Friday, April 25, 2008

Labor Leaders Meet to Discuss Mexican Immigrant Workers' Rights


By Dianne Solís
The Dallas Morning News

Thursday 24 April 2008

It's a critical time in the U.S. with an enthusiasm for politics unseen in decades, and that's given muscle to the Latino vote, said a U.S. labor leader Wednesday at a conference of Mexican immigrant leaders.

"In over 40 years of organizing, I've never seen this level of interest and it will be good for this democracy," said Eliseo Medina, the executive vice president of the Service Employees International Union, one of the largest labor groups in the U.S.

Mr. Medina urged the advisory council of the Mexican government's Institute for Mexicans Abroad to organize, to vote and to push for an overhaul of the nation's immigration laws, as the conference moved into its second day.

"We can't have two classes of workers here," Mr. Medina said in Spanish.

Then, Mr. Medina, 62, shared his own immigrant story: His family immigrated to the U.S. legally to Delano, Calif., when he was 10, because like so many Mexican families today, they were tired of being separated from their farm worker father, the family's breadwinner.

In Delano, he met César Chávez, the founder of the United Farm Workers, and became an organizer.

Organizing to defend immigrant workers - both legal and illegal - was a theme that's being discussed often throughout the conference.

It began on Tuesday with an address by Mexico's President Felipe Calderón, who called himself "an ally who is indefatigably on the side of the Mexicans in the United States." Later Tuesday evening, Mr. Calderón met privately with a group that calls itself the American and Mexican Anti-Discrimination Alliance, and has received organizing assistance from the American Jewish Committee and the Anti-Defamation League - two groups that have long fought anti-Semitism.

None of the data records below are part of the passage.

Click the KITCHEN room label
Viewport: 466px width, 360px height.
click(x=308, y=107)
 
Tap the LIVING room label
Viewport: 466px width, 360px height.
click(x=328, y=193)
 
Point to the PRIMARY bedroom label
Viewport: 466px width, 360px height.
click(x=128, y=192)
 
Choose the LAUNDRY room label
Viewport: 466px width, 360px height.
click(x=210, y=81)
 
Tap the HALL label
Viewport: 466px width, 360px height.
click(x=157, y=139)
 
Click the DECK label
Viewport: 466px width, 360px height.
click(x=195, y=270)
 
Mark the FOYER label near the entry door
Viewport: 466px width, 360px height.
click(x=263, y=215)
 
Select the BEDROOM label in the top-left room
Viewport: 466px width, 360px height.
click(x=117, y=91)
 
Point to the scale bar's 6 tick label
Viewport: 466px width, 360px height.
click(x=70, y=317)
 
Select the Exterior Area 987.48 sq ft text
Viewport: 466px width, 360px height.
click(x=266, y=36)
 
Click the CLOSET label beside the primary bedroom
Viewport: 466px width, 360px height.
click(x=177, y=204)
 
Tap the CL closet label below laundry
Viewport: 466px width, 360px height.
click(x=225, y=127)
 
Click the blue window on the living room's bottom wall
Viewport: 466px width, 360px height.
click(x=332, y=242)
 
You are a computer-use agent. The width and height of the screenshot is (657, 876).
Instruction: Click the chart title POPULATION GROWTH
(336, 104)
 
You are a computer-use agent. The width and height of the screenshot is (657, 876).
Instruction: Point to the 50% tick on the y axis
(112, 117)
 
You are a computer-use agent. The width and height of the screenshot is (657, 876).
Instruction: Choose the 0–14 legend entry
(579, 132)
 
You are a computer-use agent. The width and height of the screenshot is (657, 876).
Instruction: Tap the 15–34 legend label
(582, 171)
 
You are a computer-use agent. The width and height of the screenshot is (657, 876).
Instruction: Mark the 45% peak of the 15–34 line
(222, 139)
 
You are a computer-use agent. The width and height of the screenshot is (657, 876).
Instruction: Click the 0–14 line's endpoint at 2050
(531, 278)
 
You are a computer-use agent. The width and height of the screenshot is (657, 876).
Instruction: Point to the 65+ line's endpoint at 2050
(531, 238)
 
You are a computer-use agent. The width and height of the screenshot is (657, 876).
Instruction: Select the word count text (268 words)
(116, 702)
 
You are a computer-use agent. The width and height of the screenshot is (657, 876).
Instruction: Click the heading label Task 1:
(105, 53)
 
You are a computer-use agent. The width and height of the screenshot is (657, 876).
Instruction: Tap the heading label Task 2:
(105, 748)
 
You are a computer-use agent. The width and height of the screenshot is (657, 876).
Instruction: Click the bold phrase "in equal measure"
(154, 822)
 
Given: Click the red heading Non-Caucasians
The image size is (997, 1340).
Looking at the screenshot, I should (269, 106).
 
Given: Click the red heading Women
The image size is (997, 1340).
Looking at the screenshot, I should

"We have been the focus of many attacks," said organizer Gloria Inzunza-Franco, a Mexican immigrant and university administrator from the Long Beach area. "We always hear about the negative as though it were the norm."

The theme continued Wednesday with Rosa Rosales, the national president of the League of United Latin American Citizens, who emphasized the need to vote and then urged members to "organize, organize, organize." LULAC's greatest base of membership is in Texas, where it was founded in the late 1920s to defend the rights of U.S. citizens of Mexican ancestry.

In Texas, Latinos already make up a quarter of the electorate.

At the Federation for American Immigration Reform, a group that wants immigration restrictions, spokesman Ira Mehlman said that the conference's focus on defending immigrants and pushing for a federal legalization program isn't new.

"They have been advocating for that for some time," he said. But "the Mexican government seems to think that U.S. immigration policy is as much their business as it is ours, which we would dispute."

The advisory council is made up of about 125 people, and was started as a 2003 initiative of Mexico's Foreign Ministry. Most, but not all, members are Mexican immigrants, and they range from pediatricians to construction contractors. About 9.4 percent of Mexico natives lived in the United States in 2005, according to estimates from the Washington, D.C.-based Migration Policy Institute.

Mexico City native Jacobo Kupersztoch, a retired Dallas microbiologist and a former member of the IME council, said the meeting with Mr. Calderón was productive and included Mexico's ambassador Arturo Sarukhan.

"The meeting was positive with a big desire to do something for the migrants," Mr. Kupersztoch said.